大腸には、大きく分けて2つの働きがあります。1つは水分を吸収すること、もう1つは便を貯めることです。

大腸の入口付近に消化物が達した時点では、その消化物は液状です。その液状の消化物は、上行結腸(大腸全体の右側に位置します)で主に水分が吸収され、徐々に固い便になり、下行結腸やS状結腸(いずれも大腸全体の左側に位置します)で主に貯留されます。その後、直腸と肛門を経て、排泄されます。

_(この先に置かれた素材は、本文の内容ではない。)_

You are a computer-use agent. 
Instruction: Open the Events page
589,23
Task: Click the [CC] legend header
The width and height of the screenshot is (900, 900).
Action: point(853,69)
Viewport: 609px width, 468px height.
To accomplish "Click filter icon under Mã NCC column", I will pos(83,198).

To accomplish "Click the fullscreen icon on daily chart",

ご相談者はおそらくこの水分の吸収能力と便の貯留能力が落ちているのでしょう。こうした症状は、直腸の摘出手術を受けた患者さんではときどき見られます。肛門に近い場所で腸と腸をつなぎ合わせる手術を行った場合には、便失禁が起こることもありますが、文面から判断するには、その症状は出ていないようです。

下痢があまりにひどいときは、止痢剤(下痢止めの薬)を処方してもらって、内服するのもよいでしょうが、通常は好ましくありません。理由は主に2つあります。

1つは、下痢は人間が本来持っている自己防衛能力の1つで、それを無理に止めてしまうことになるから。もう1つは、手術後に止痢剤を服用して便秘になると、腸閉塞を起こす危険性が高まるからです。通常は整腸剤を服用し、水分を十分に補給して対応するのがよいでしょう。

禁酒をしているのはよいことで、このまま継続してください。食事は根菜類や芋類、キノコ類など、繊維質を多く含む食品は、便の量を増やすので、しばらく控えたほうがよいと思います。

主治医が言うように、時間の経過とともに、一般的には、水分の吸収能力も便の貯留能力も回復し、下痢の症状は治まっていきます。手術前に近い状態に戻る人も少なくありませんから、しばらく様子を見てはいかがでしょうか。